The problem describes a function $f(n, k)$ defined by the formula:
- $f(n, k) = 1$ if $n = 0$.
- $f(n, k) = \frac{k \times (f(0, k) + f(1, k) + \ldots + f(n - 1, k))}{n}$ if $n \geq 1$.
You are given $M$ queries, each consisting of two integers $n, k$. The task is to compute $f(n, k)$ for each query.
### Input
- The first line contains a positive integer $M (1 \leq M \leq 2 \times 10^5)$.

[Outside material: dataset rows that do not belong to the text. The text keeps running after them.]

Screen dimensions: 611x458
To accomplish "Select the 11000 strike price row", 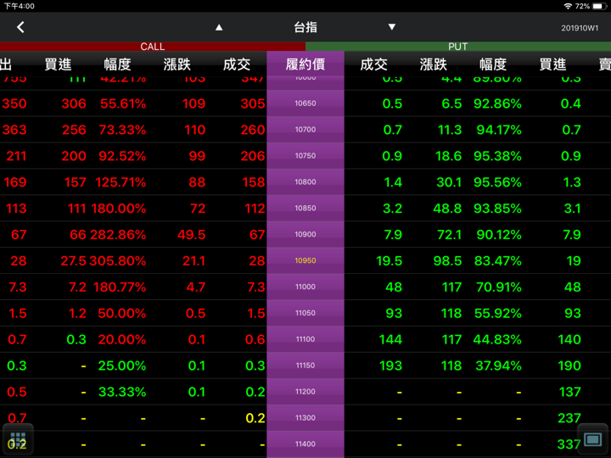I will (x=305, y=288).
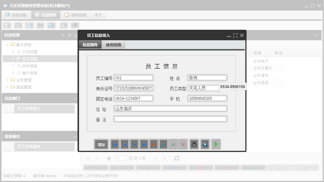
Task: Select the first record navigation icon
Action: coord(115,144)
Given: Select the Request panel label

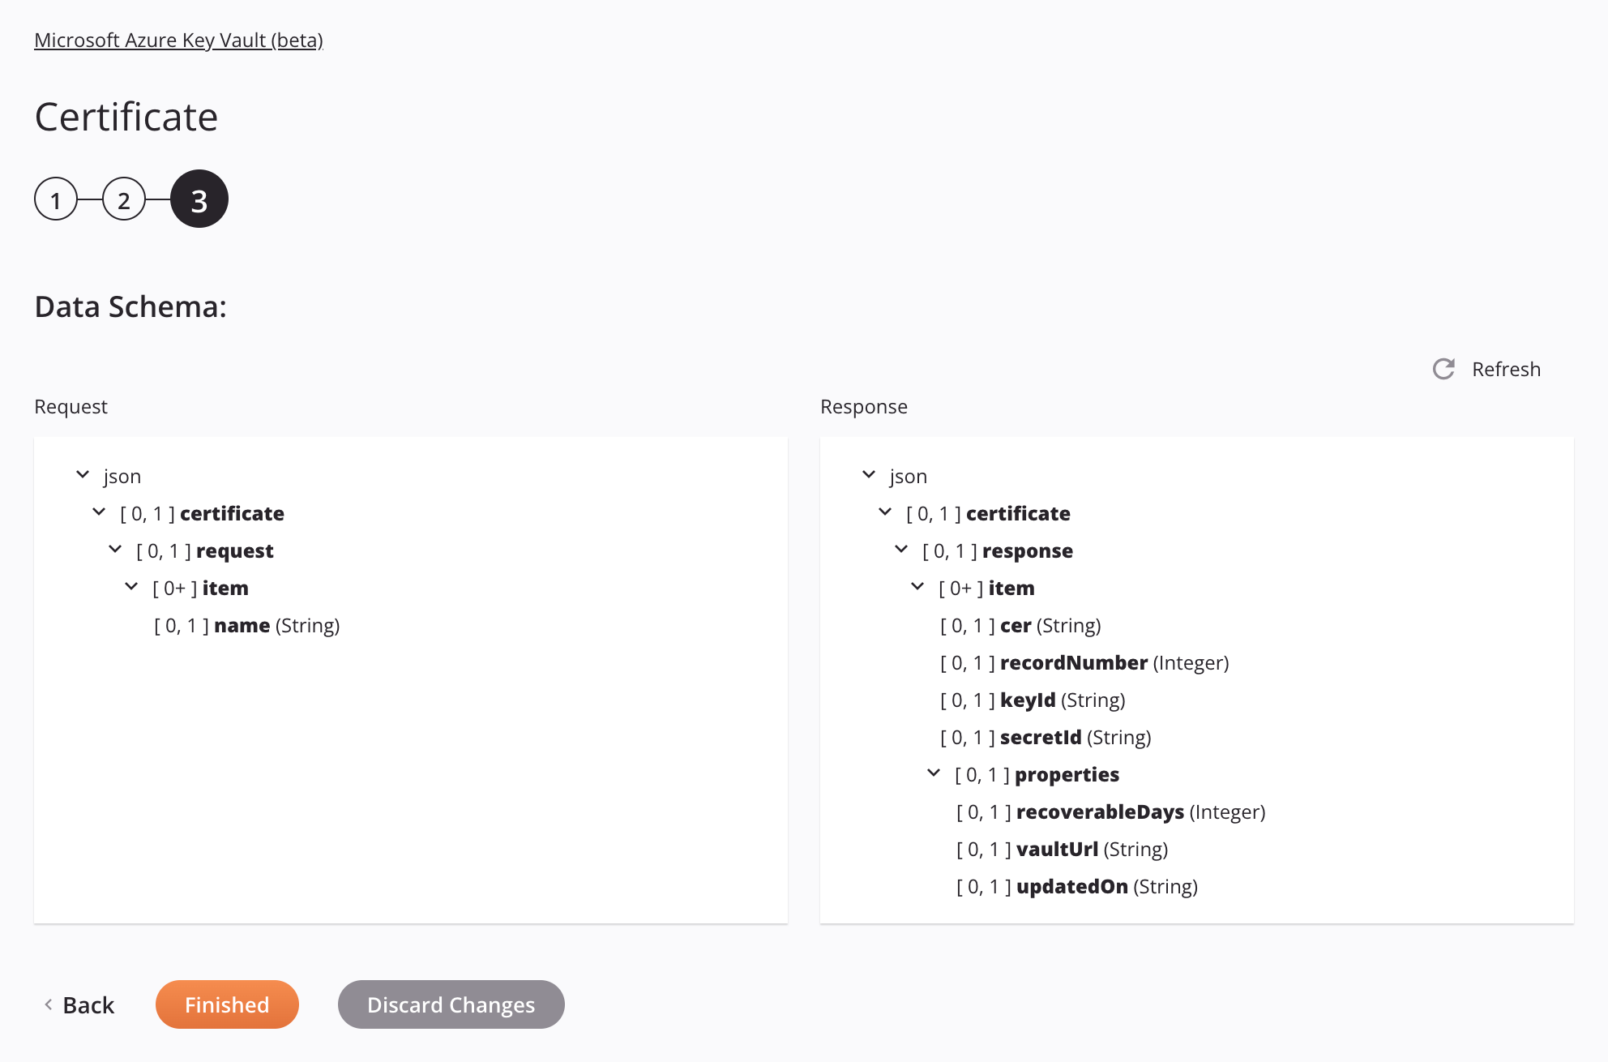Looking at the screenshot, I should pos(70,406).
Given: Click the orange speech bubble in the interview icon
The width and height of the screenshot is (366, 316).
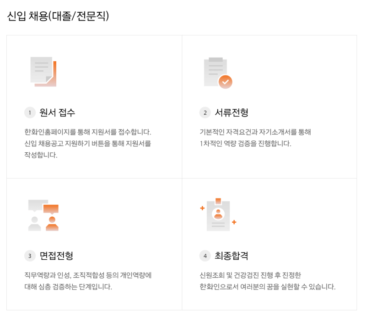Looking at the screenshot, I should tap(51, 209).
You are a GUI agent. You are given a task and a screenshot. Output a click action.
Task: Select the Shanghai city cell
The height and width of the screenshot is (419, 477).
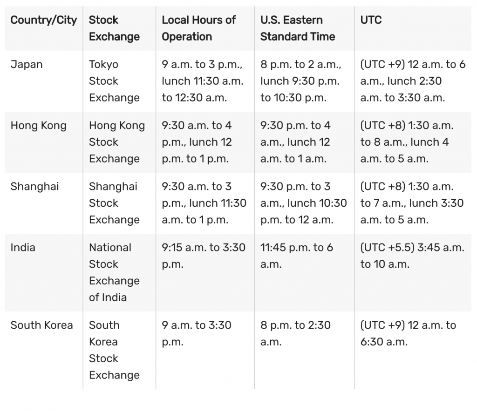click(x=35, y=186)
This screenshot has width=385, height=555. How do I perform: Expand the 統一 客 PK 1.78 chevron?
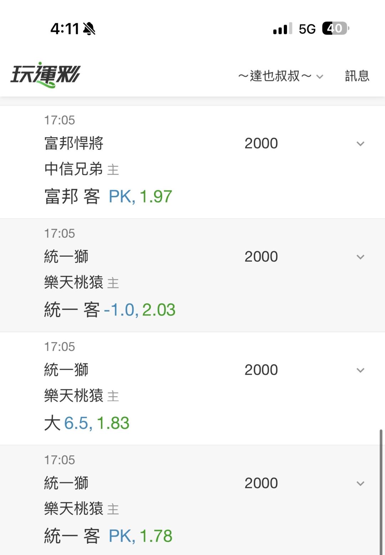[x=360, y=484]
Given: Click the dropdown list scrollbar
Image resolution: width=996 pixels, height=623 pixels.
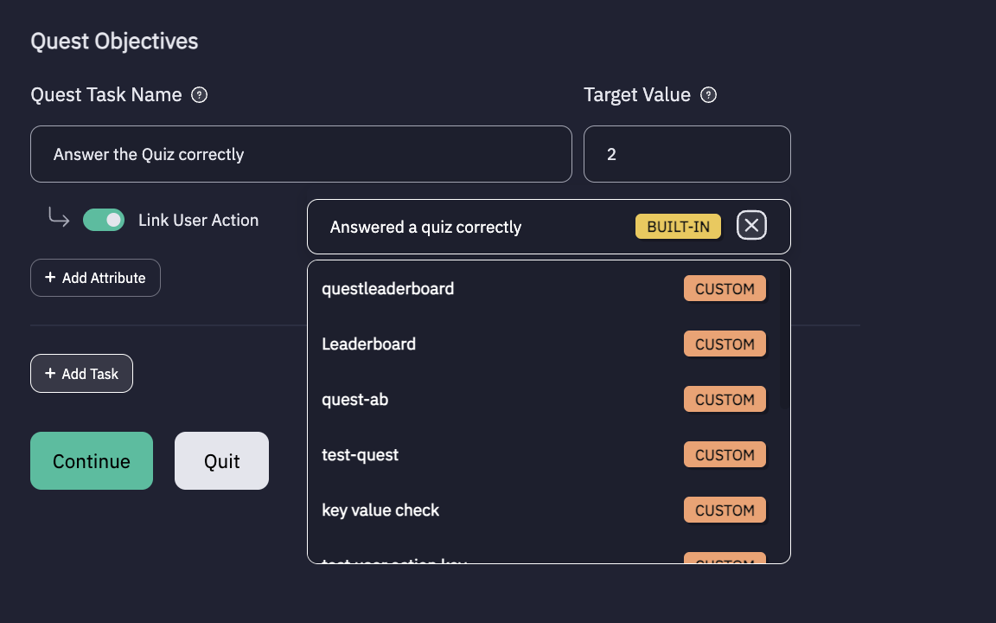Looking at the screenshot, I should click(782, 337).
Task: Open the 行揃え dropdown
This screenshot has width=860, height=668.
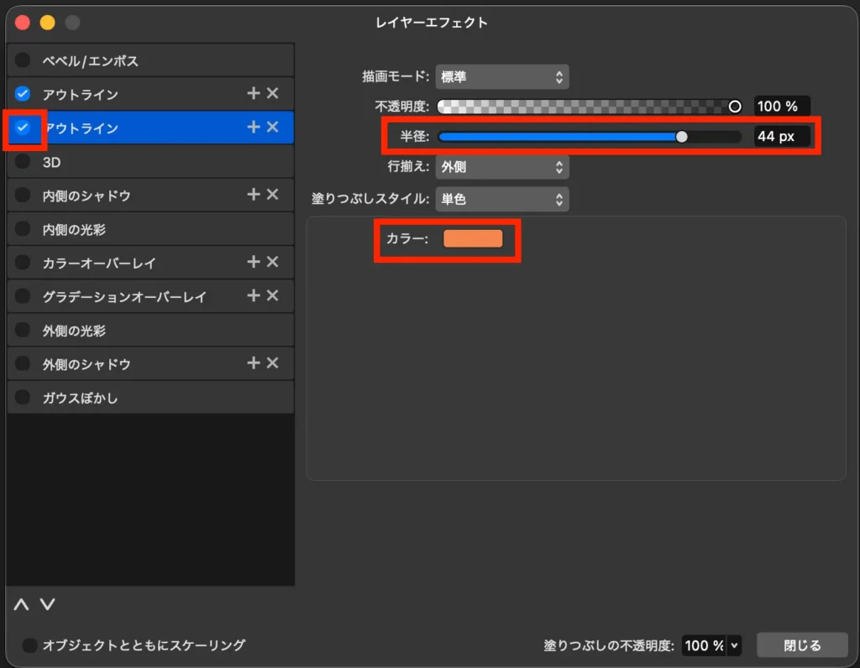Action: pos(501,167)
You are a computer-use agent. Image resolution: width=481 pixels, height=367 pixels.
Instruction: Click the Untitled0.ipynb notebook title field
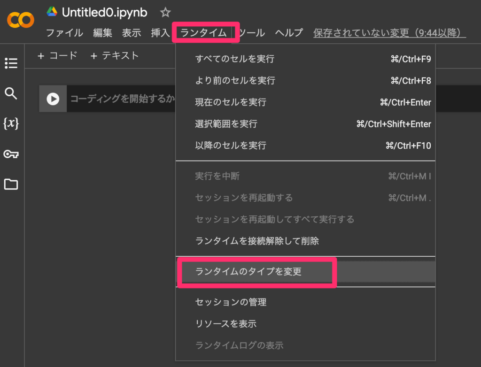(x=104, y=12)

- The next $M$ lines each contain two integers $n, k (1 \leq n, k \leq 2 \times 10^5)$ representing a query.
### Output
- For each query, print a line containing the result of $f(n, k)$ modulo $10^9+7$.
### Constraints
- 20% of the tests have $M \leq 2 \times 10^5, n \leq 3, k \leq 2 \times 10^5$.
- 20% of the tests have $M \leq 2 \times 10^5, n + k \leq 65$.
- 30% of the tests have $M, n, k \leq 5 \times 10^3$.
- The remaining 30% of the tests have no additional constraints.
### Example
Input:
```
4
1 13
2 213
5 45
7 56879
```
Output:
```
13
22791
1906884
538958503
```